Она начиналась, скажем, в пустом классе русского языка и литературы на втором этаже моей школы, где майские солнечные блики бестолково и совсем не метафорично блестели на уродливых ногах перевернутых и поставленных на парты стульев, последние полтора часа кое-как удерживавших двадцать пять нетерпеливых поп в летних платьях, и одну — мою — в широких маяковских штанах.
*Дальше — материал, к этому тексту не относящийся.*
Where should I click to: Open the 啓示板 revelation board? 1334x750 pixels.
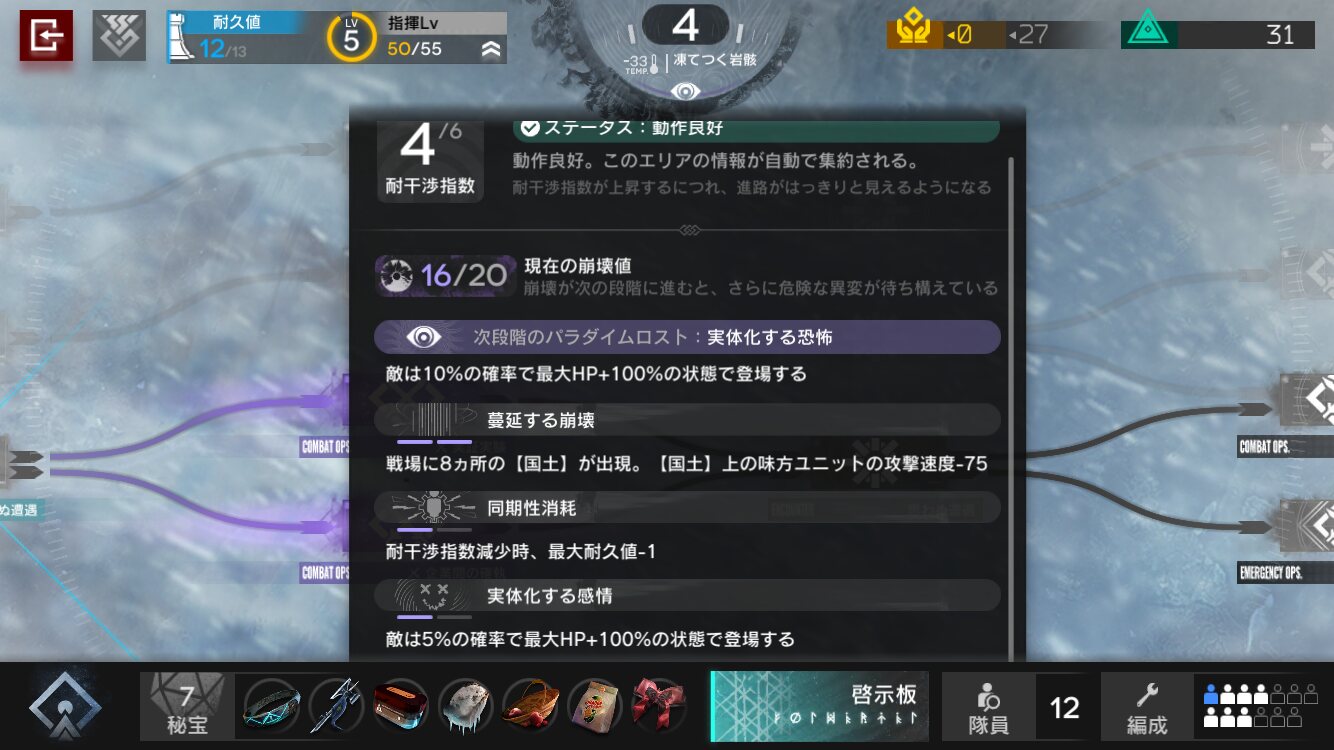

Я стоял спиной к тревожно посматривавшим на меня из своих рамок светилам русской словесности, опершись на погруженную в ржавоватое ведро с мутноватой водой швабру — сделавшую при этом: «Чавк!» — и задумчиво (ну, то есть, в пределах задумчивости, доступной старшему школьнику) простирал взгляд к горизонту, из-за которого уже совершенно отчетливо катило лето / жара / неизвестность / будущее. Высоченные, широченные облачины и облачища выпрастывались из-за кирпичной гущи, маневрировали между строительными кранами и разворачивались над школьным двором, баскетбольной площадкой, магазином продуктов и веснушчатыми кварталами конца 90-х.

«Шкурка!» — вопил я, отбивая летящий на меня обтрепанный мяч и — будем честными — по чистой случайности в третий раз подряд попадая в чужой квадрат. Шкурку получал тот, кто выигрывал раунд без единого пропуска. Шкурка давала дополнительную защиту: скажем, если в следующем раунде кто-нибудь забивал тебе гол, ты мог просто заорать: «Шкурка!», и тебе не начислялось очко. Выражаясь игровым жаргоном, она была дополнительной жизнью.

«…бесконечная жизнь и бесконечные патроны», — сообщал мне мой школьный приятель, пока мы с ним переобувались, балансируя у подоконника, потому что все стулья были заняты. За окном горела ранняя осень, коридор возле раздевалок кишел малышней, все вокруг шумели и носились, пестря и размазываясь по нечеткой детской памяти друг друга. Мы держались за оконную раму, я и этот странный чувак, словно стараясь хоть ненадолго зафиксировать фокус и отпечататься где-то на each other’s сетчатке. Он говорил, приятель, мне очень тяжело ворочать языком, потому что — ты сам знаешь — это физика, но я должен тебе сказать что-то важное— И я кричал — буквально, кричал, потому что иначе было ничего не услышать — кричал ему: «Да, физика!».

— Говори громче! — показывал он жестом. — Я ничего не слышу!

— Я тоже! — разводил я руками.

— Физика, — доносилось до меня с какими-то чудовищными искажениями.

— Физика, потом литература, — заканчивал мой собеседник и сливался с веселым разноцветным релятивистским потоком других похожих, очень похожих и полностью идентичных ему детей, бесконечно переливающимся из двери в дверь, из осени в осень на первых трех этажах моей высокой и тощей личности.

Облака, плывущие над густонаселенными холмами, облака, отражающиеся в тинистой поверхности бывшего пруда-охладителя атомной станции, облака, плывущие вровень с моей головой, облака, пересекающие Сан Франциско Бэй почти с той же скоростью, что и такси, везущее меня из аэропорта, а потом обратно в аэропорт.

Они — едва ли не единственный ориентир для почти потерявшего надежду пассажира самодельной машины времени, сидящего на автобусной остановке где-то между оттаивающим Южным Медведково и аномально жаркой Саксонией, вертящего в руках телефон и бросающего осторожные взгляды по сторонам, словно кого-то ожидая, но на самом деле отчаянно пытаясь выяснить, какой шанс из десяти тысяч, что это та самая планета, откуда он когда-то отчалил.

Большие кучи водяного пара — все, что они собой представляют, и больше ровным счетом ничего. Ни красных полос через полнеба, ни розового градиента над вечерним городом; ни кожано-шерстяных, ни джинсово-шелковых, ни щеко-щечных объятий, ни шума реки, ни грохота поезда, ни скрипа петель, ни сыплющихся в лицо сосновых иголок — только водяной пар, воздух, физика и бесконечная жизнь.